When I was at Princeton as dean of Engineering, I had a student who was African American and he did an internship with a researcher at Intel and that person emailed me and said “Maria, you have to watch out for this particular student. He’s amazing.” So I had him work with me on research for the next couple of years. I wrote letters for him going to graduate school. He got his PhD from Berkeley, from Michael Jordan. So one of the top people in machine learning, he went to Stanford on a postdoc and took a faculty position. Now he’s with Microsoft research in Boston. The problem is that there’s another 2000 stories of African Americans who started in an area of math or computer science and for whatever reason at some point got discouraged. So I think the incredibly important thing is for people to encourage people to be successful. And a big part of being successful is working hard and getting help. It’s not so much about how smart you are when you were born.
A lot of it has to do with context. It’s essentially being in a place where people believe that you can actually learn the material and be successful with it.
And when we teach in ways that encourage students to feel that way, the whole reason people succeed is there. But when you have people who are feeling like their communities, their learning community, their professor, their teaching assistants, whatever, don’t believe that they belong and can succeed, that’s when they’re more likely to leave.
Actually, I would like to ask you from your personal point of view, how have you seen the issue of lack of diversity evolving during your personal experience working in the sector? Are you positive about the future?
So we are in a period of change in our society. I mean obviously very rapid change with respect to artificial intelligence. And I’ve had both very positive experiences and challenging experiences, but I think the thing that makes me optimistic is, there are many more people who are caring about this issue and who are actively working to address this.

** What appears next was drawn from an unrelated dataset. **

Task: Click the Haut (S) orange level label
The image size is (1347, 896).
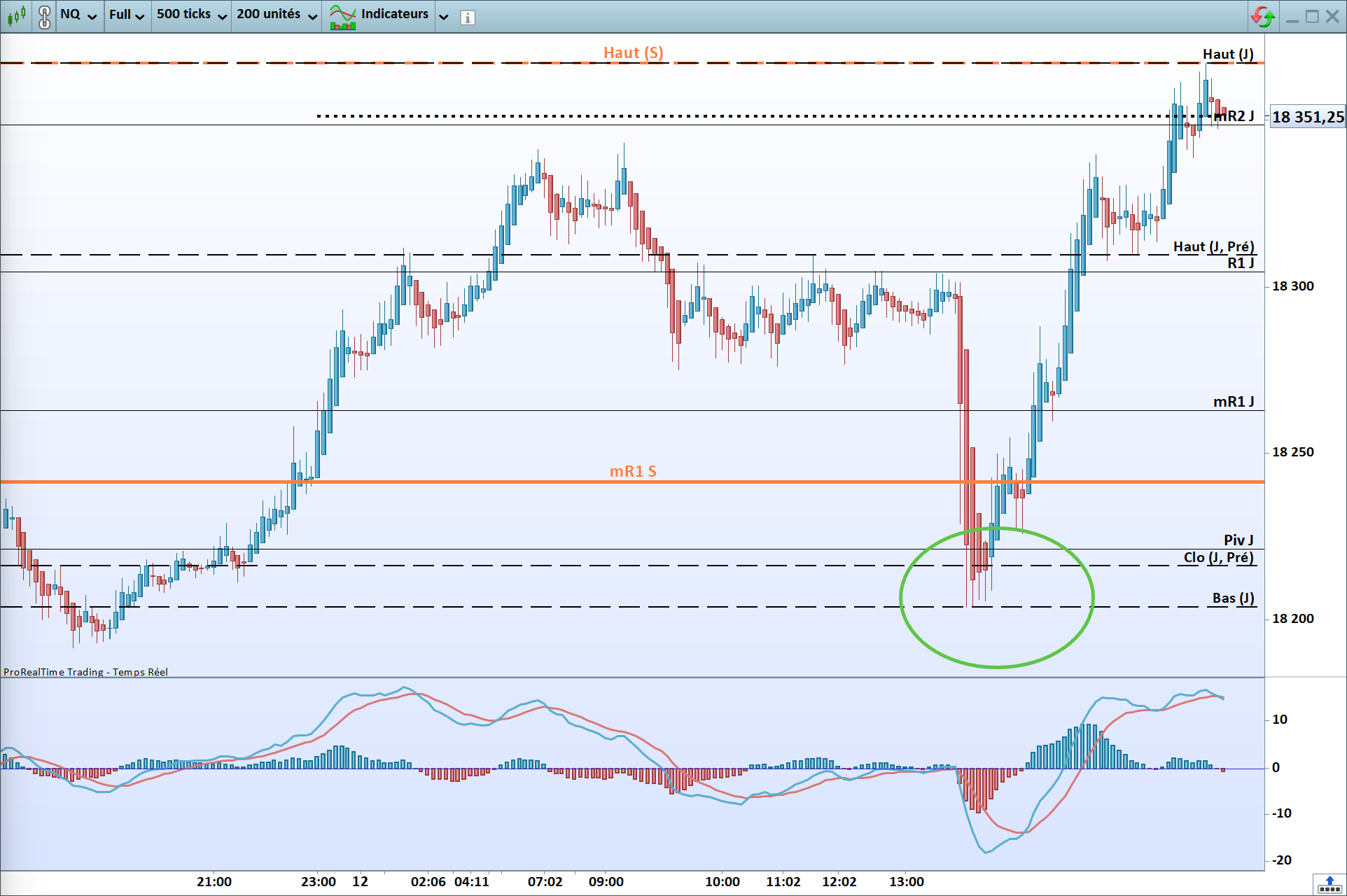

And to end with, could the current labour and representative inequality cause an even greater social gap to the one that still exists in most countries of the world?
Absolutely, it’s one of these things that I think is going to happen. I think that the influence that artificial intelligence and computational technology and data science are going to have in the world is going to increase significantly over the next decade.
Unless we become much better at providing more people with access to learning this knowledge and these skills, there’s going to be an even bigger gap between the haves and have nots.
And we do not yet have approaches in place to really solve this problem. If I look at the situation, for instance, in Africa very few students are gonna have access to learning these kinds of things versus the situation in China or India where many people will have access. So yes, I think that we have to be very intentional about how we provide access, not just in the areas that currently have skills in these areas.